- TO BE DONE
Copy the data from the line containing "Given: Click the Powerside logo in the footer" through the line containing "Looking at the", both included, and leave out the pictures.

- TASK INPUTS
>> begin

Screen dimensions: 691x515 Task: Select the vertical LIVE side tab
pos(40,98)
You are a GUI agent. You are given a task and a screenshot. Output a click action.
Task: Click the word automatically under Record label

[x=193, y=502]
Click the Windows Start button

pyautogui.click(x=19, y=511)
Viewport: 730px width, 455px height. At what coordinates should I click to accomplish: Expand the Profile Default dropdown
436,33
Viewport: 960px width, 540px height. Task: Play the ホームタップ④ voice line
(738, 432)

>> end
>> begin

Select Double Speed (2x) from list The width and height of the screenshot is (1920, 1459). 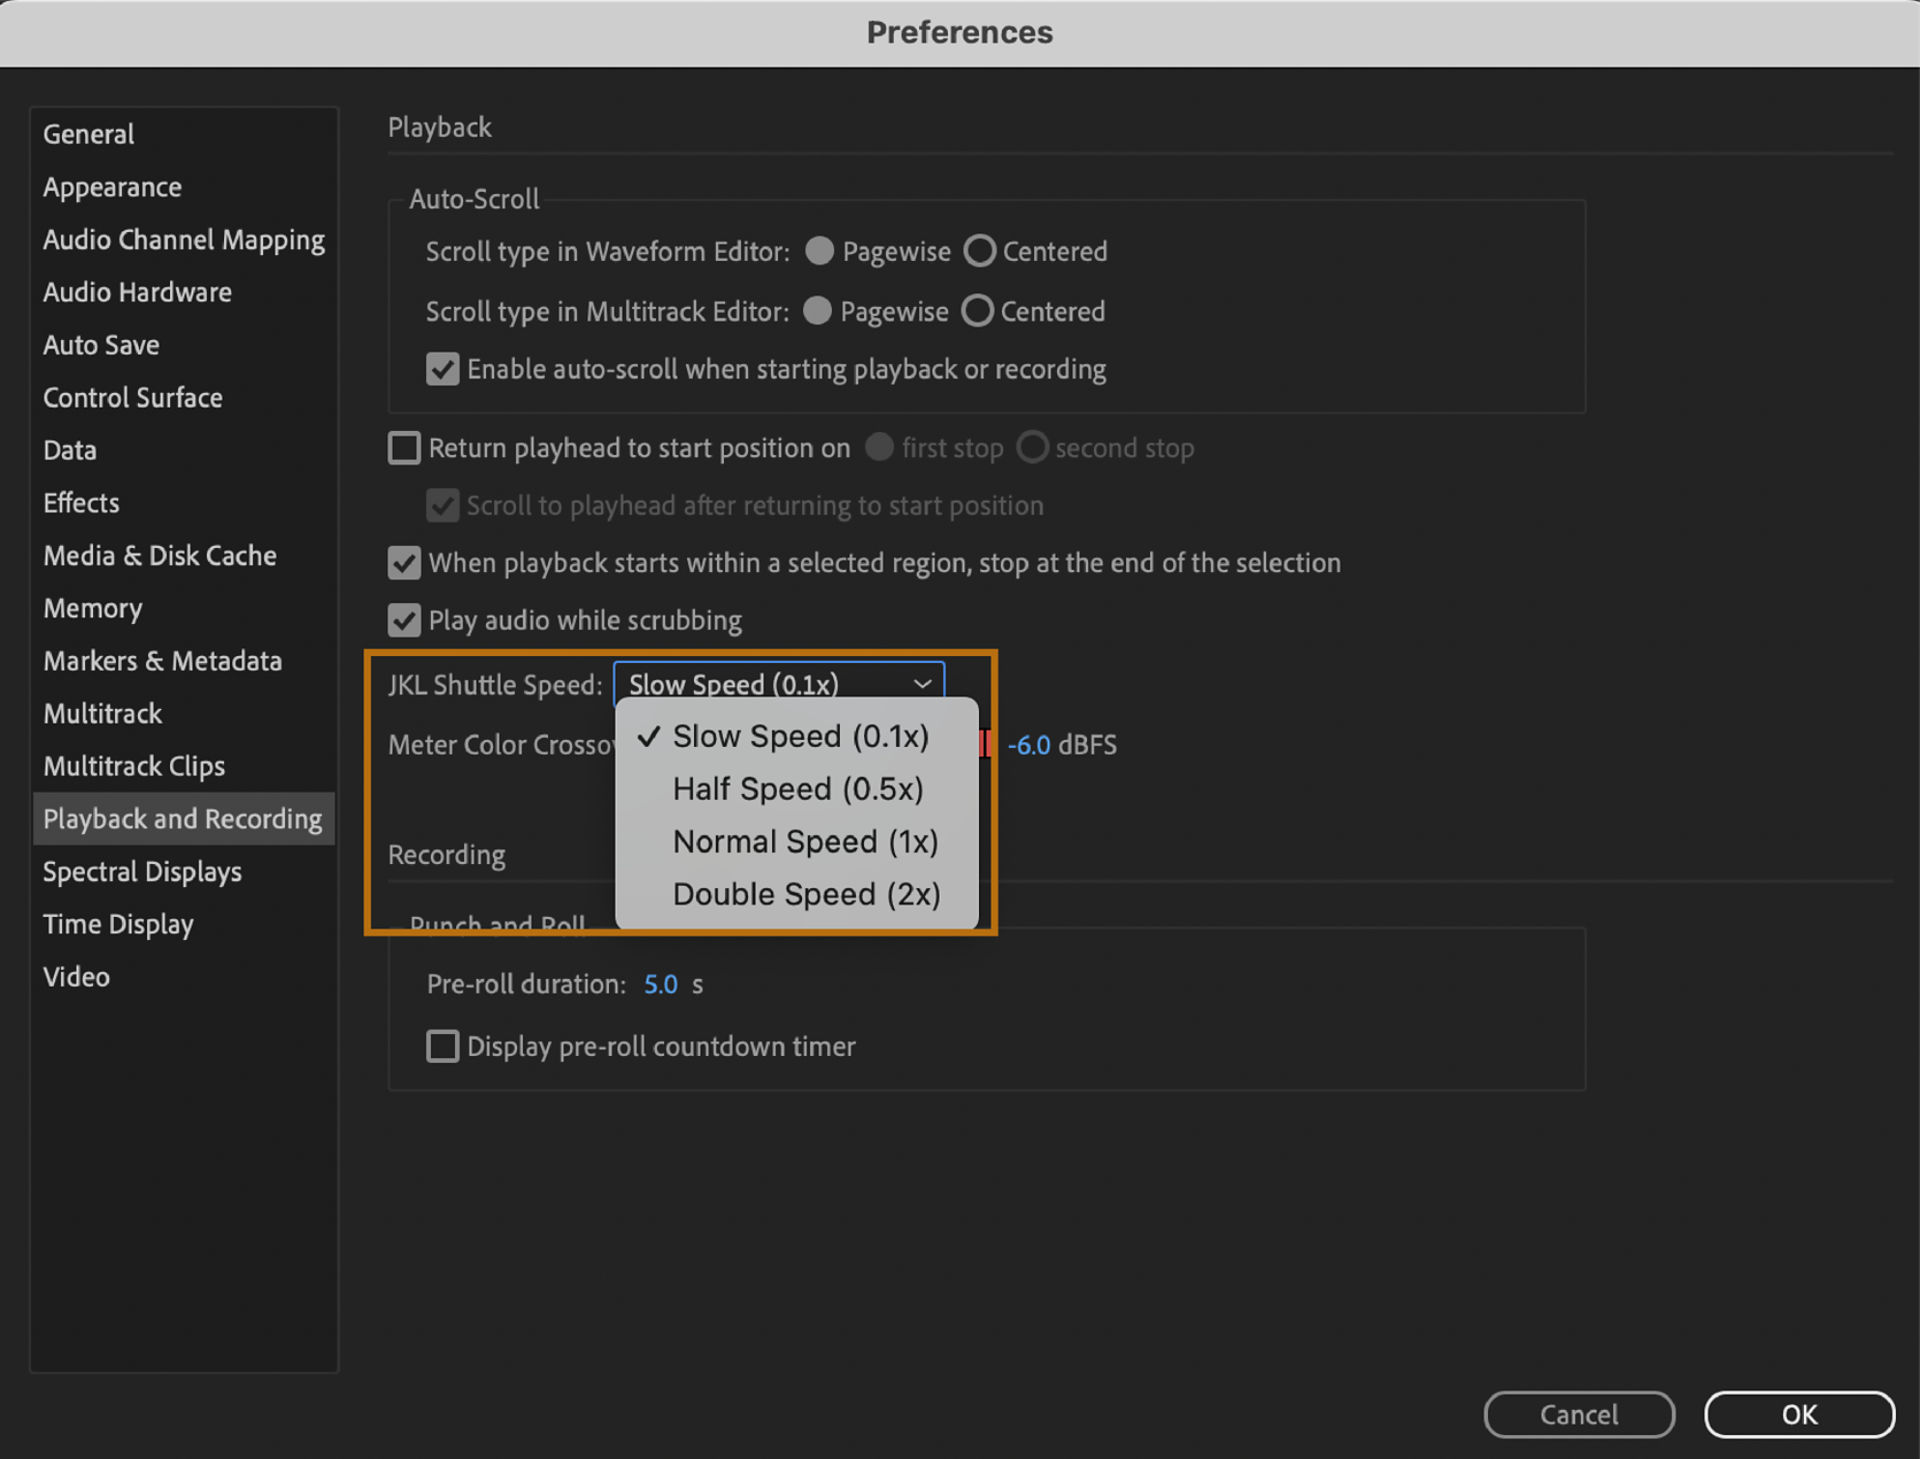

>> end
>> begin

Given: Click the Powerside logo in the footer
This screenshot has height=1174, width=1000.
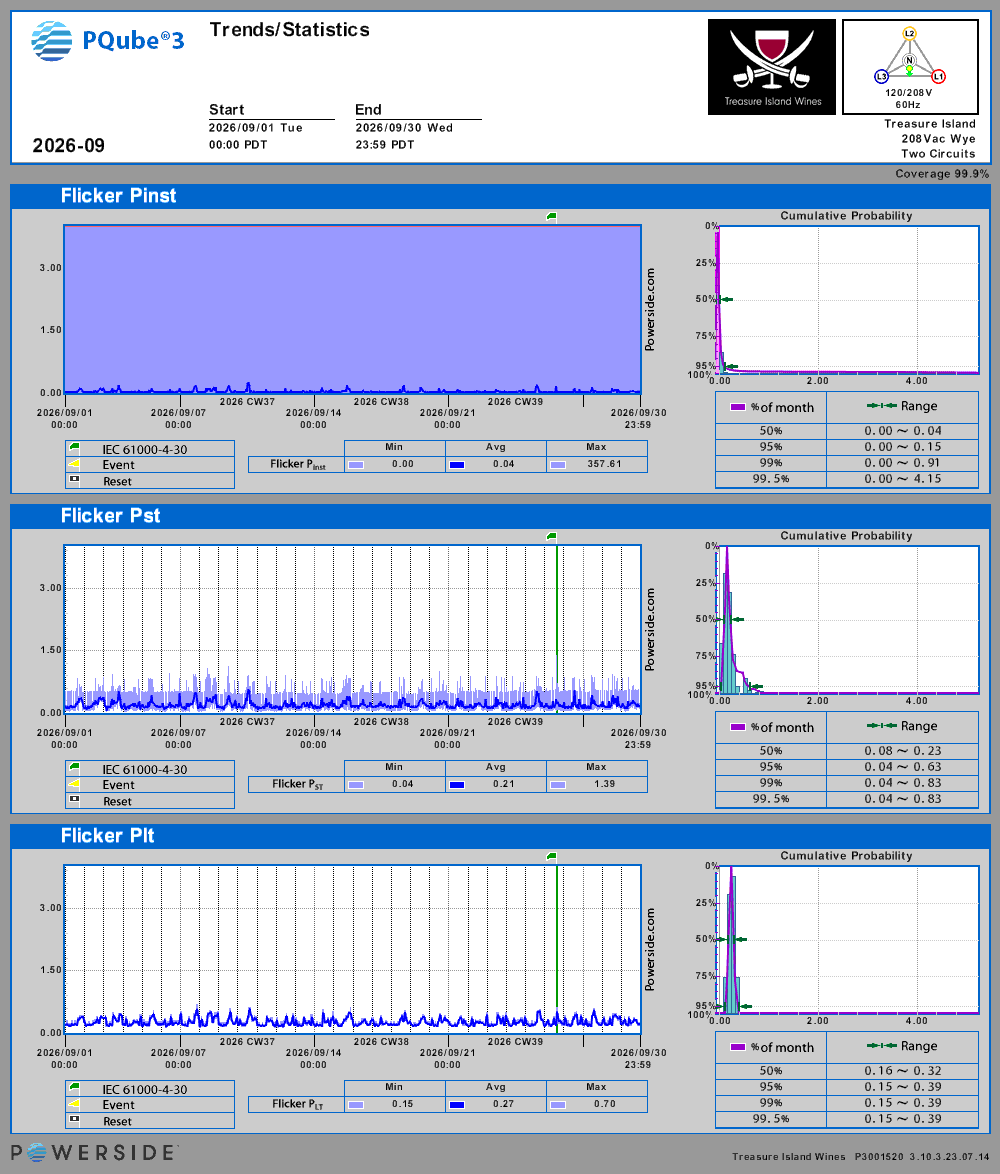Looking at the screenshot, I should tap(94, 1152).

>> end

- TASK ANSWER
Given: Click the Powerside logo in the footer
This screenshot has height=1174, width=1000.
Looking at the screenshot, I should tap(94, 1152).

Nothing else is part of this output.